The macula in the center of the retina is responsible for detailed vision. Overuse of the central vision leads to weakening of the macula, resulting in much loss of detailed vision.
Increasing peripheral vision will decrease the use of central vision, and hence instrumental in protecting the macula and enhancing detailed vision, which is critical to good vision.
Cut small black rectangular cards in different sizes (2”x 2”; 2”x3”; 2”x5”) from construction paper. Tape the card to the top of the bridge of your nose, covering part of both eyes.
Sit or stand, and look through the smallest black rectangular card in front of your eyes, while turning your head from side to side.
Notice that your surrounding seems to be “moving” in the opposite direction.
Stop turning your head, and close your eyes for a minute or two. Now, visualize the previous “moving surrounding” in your mind’s eye.
Open your eyes again, and move or wave your hands on both sides of your ears. Notice your moving hands, which are now stimulating your peripheral cells.
Stop waving your hands, and close your eyes. Now, visualize the movement of your hands in your mind’s eye.
Repeat the above with the mid-size and then the large-size black rectangular cards.

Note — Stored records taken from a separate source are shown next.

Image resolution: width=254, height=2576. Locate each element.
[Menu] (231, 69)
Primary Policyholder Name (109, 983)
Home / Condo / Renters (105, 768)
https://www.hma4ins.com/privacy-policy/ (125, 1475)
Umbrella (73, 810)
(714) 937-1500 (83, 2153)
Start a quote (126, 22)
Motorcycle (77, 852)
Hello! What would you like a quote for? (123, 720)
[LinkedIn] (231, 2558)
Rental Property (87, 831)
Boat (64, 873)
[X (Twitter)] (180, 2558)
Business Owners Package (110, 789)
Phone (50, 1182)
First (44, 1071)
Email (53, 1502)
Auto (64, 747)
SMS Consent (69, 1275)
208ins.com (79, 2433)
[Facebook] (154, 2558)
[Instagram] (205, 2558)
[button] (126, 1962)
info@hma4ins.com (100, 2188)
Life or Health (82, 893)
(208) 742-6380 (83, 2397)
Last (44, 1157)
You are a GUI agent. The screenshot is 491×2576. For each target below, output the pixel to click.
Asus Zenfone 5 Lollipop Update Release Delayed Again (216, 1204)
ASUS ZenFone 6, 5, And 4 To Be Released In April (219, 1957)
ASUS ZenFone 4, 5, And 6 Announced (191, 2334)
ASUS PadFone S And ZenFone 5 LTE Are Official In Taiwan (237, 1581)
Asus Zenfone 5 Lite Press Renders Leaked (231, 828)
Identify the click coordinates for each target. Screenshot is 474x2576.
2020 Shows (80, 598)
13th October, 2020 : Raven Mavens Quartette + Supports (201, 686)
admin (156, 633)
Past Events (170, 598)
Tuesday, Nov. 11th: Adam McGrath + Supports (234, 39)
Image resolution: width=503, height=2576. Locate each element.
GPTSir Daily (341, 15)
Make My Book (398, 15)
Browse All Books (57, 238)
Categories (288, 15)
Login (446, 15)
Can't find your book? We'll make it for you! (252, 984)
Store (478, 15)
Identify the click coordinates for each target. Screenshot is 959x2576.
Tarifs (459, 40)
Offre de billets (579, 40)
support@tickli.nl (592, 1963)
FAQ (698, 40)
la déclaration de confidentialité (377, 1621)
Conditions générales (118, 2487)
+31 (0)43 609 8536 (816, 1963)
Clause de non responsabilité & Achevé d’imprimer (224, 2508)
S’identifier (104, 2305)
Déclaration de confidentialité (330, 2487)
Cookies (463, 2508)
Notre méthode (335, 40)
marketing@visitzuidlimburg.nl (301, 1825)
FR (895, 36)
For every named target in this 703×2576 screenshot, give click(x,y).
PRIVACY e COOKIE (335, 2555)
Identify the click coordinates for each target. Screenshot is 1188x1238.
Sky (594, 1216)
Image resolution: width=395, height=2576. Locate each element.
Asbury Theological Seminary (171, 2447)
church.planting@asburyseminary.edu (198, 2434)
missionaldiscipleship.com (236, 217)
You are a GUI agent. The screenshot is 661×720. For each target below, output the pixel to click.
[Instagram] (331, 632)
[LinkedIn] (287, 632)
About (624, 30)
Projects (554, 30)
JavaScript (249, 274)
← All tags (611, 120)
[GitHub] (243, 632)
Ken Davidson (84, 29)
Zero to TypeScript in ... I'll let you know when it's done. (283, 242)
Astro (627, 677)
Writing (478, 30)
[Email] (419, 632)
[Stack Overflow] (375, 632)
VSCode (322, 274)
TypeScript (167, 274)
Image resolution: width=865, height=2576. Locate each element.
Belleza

By partially covering the eyes, your mind enables your eyes to pay more attention to what is on both sides, and hence stimulates your peripheral vision. After each exercise, you will see that your vision has “expanded” and has become “broad.” By strengthening your peripheral vision, you indirectly reduce your use of central vision, and hence protecting your macula from deterioration and degeneration.
AWARENESS: Train your eyes to see what is on both sides of your eyes.